A case can represent the protection of assets / premium through a merger or acquisition, completing a catastrophic succession plan between 2 or more advisors, or even an activity with no direct monetary value like increasing the number of valuations.

Your process could be simple, having only 3 stages from Identified to Closed, or it could be complex, where it might move to a different pipeline once you close the case within first pipeline.

Tips for using Cases

Always input your important data, such as:

  • Projected Close Date

  • Projected Value (eg. revenue generated, assets protected)

  • Primary Advisor

  • Relevant Files -- these can be stored directly on the Case

  • Set tasks for the next steps that you need to do to progress through the stages of your opportunity. Your tasks can also be related to other cases.

Understanding Won, Lost, and Abandoned Case Statuses

As you move your case through your pipeline, you will reach the end of your process and will mark your case as won, lost, or abandoned.

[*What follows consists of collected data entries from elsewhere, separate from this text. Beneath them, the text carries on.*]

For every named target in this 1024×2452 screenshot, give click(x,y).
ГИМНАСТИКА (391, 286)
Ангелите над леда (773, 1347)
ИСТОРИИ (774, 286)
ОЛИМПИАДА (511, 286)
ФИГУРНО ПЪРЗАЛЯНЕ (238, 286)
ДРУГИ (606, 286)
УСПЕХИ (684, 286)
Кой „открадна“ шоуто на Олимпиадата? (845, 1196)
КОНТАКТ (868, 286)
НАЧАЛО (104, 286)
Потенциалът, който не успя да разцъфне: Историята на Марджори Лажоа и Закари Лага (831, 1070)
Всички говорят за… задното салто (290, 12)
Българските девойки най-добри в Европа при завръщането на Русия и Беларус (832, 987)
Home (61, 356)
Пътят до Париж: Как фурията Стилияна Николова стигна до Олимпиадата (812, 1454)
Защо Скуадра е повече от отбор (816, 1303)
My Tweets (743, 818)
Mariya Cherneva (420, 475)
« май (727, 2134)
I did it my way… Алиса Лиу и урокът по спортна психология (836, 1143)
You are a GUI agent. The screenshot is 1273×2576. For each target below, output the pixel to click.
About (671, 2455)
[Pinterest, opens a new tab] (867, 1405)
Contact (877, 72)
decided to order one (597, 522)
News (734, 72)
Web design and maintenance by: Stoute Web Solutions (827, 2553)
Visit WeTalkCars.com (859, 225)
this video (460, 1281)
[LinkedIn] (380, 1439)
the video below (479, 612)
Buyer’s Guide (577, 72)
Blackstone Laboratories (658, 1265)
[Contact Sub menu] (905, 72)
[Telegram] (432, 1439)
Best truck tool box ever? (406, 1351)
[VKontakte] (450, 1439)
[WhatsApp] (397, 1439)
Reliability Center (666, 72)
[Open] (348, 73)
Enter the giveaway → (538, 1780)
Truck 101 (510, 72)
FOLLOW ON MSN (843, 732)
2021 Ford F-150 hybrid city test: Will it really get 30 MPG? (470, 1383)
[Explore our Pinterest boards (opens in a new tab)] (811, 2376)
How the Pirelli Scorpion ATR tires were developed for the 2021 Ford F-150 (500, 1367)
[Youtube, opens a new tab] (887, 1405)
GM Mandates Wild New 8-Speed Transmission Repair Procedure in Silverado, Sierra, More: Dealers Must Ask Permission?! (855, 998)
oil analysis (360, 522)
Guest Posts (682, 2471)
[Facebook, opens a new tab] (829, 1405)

  • Won indicates that your case was a success and you were able to complete your opportunity by closing the deal making the sale, or whatever a win would be considered in the opportunity you’re managing. Add a closing date to indicate when you were able to complete your deal.

  • Lost indicates that the opportunity was not completed and did not move forward. Select a loss reason, and change the close date to the current date to keep your reporting accurate.

  • Abandoned indicates that your opportunity is in a limbo state; this is usually because the advisor has asked you to put a hold or delay the timeline for the case. You will normally have a related task to follow up with this advisor at a later date.

Marking your case with the proper status will make your reporting much more accurate as you’ll be able to filter out abandoned opportunities so they don’t affect your won or lost reports. It will also make your Pipeline more clean and manageable, as you'll only be viewing the cases you're actively working on.

Creating a Case

Cases are created in one of two ways:

  1. Adding a single case at a time

  2. Case Automation

  3. Importing Cases from another source

In order to add a new case manually click the blue ADD CASE button at the top of the leftmost Pipeline stage.

Adding a Single Case

  1. Click the ADD CASE button. A new dialog box will appear.

  2. Fill out as much information as you have in the Create a New Case dialog box.

Case Automation

One of the benefits of FindBob is increased efficiency through automation. Certain pipelines will automatically populate case data and move cases through each stage based on the activity of the advisor within the FindBob Marketplace.